***** Provided material *****
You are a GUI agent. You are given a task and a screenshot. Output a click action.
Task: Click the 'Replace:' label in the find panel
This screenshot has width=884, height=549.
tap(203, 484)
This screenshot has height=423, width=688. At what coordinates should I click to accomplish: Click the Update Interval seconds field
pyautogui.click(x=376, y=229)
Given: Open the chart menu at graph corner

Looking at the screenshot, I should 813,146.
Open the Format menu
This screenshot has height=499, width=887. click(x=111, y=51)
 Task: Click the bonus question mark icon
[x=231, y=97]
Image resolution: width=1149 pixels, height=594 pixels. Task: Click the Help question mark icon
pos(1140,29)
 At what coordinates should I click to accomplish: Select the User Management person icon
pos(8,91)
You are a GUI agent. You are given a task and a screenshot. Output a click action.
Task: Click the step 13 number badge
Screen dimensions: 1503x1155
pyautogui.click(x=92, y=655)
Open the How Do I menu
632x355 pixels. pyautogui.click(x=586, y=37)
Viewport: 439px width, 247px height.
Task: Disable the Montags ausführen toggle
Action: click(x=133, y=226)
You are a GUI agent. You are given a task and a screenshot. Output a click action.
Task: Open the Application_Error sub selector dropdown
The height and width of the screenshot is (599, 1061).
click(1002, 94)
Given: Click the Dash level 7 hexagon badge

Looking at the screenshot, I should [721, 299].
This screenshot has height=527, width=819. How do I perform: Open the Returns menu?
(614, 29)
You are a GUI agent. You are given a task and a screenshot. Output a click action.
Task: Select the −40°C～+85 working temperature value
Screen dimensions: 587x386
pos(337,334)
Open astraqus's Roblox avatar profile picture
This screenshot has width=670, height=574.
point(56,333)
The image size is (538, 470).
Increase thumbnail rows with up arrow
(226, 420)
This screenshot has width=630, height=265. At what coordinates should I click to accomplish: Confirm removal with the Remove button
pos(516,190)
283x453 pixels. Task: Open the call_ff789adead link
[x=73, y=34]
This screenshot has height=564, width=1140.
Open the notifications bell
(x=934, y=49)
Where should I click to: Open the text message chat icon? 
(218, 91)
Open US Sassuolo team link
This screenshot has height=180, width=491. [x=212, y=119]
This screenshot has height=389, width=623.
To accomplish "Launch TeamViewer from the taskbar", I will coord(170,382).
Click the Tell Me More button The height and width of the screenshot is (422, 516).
*****
Exactly as they appear above, the records are to be transcribed in full.

Solution below:
You are a GUI agent. You are given a task and a screenshot. Output a click action.
Task: Click the 'Replace:' label in the find panel
This screenshot has width=884, height=549.
tap(203, 484)
This screenshot has height=423, width=688. At what coordinates should I click to accomplish: Click the Update Interval seconds field
pyautogui.click(x=376, y=229)
Given: Open the chart menu at graph corner

Looking at the screenshot, I should 813,146.
Open the Format menu
This screenshot has height=499, width=887. click(x=111, y=51)
 Task: Click the bonus question mark icon
[x=231, y=97]
Image resolution: width=1149 pixels, height=594 pixels. Task: Click the Help question mark icon
pos(1140,29)
 At what coordinates should I click to accomplish: Select the User Management person icon
pos(8,91)
You are a GUI agent. You are given a task and a screenshot. Output a click action.
Task: Click the step 13 number badge
Screen dimensions: 1503x1155
pyautogui.click(x=92, y=655)
Open the How Do I menu
632x355 pixels. pyautogui.click(x=586, y=37)
Viewport: 439px width, 247px height.
Task: Disable the Montags ausführen toggle
Action: click(x=133, y=226)
You are a GUI agent. You are given a task and a screenshot. Output a click action.
Task: Open the Application_Error sub selector dropdown
The height and width of the screenshot is (599, 1061).
click(1002, 94)
Given: Click the Dash level 7 hexagon badge

Looking at the screenshot, I should [721, 299].
This screenshot has height=527, width=819. How do I perform: Open the Returns menu?
(614, 29)
You are a GUI agent. You are given a task and a screenshot. Output a click action.
Task: Select the −40°C～+85 working temperature value
Screen dimensions: 587x386
pos(337,334)
Open astraqus's Roblox avatar profile picture
This screenshot has width=670, height=574.
point(56,333)
The image size is (538, 470).
Increase thumbnail rows with up arrow
(226, 420)
This screenshot has width=630, height=265. At what coordinates should I click to accomplish: Confirm removal with the Remove button
pos(516,190)
283x453 pixels. Task: Open the call_ff789adead link
[x=73, y=34]
This screenshot has height=564, width=1140.
Open the notifications bell
(x=934, y=49)
Where should I click to: Open the text message chat icon? 
(218, 91)
Open US Sassuolo team link
This screenshot has height=180, width=491. [x=212, y=119]
This screenshot has height=389, width=623.
To accomplish "Launch TeamViewer from the taskbar", I will coord(170,382).
Click the Tell Me More button The height and width of the screenshot is (422, 516).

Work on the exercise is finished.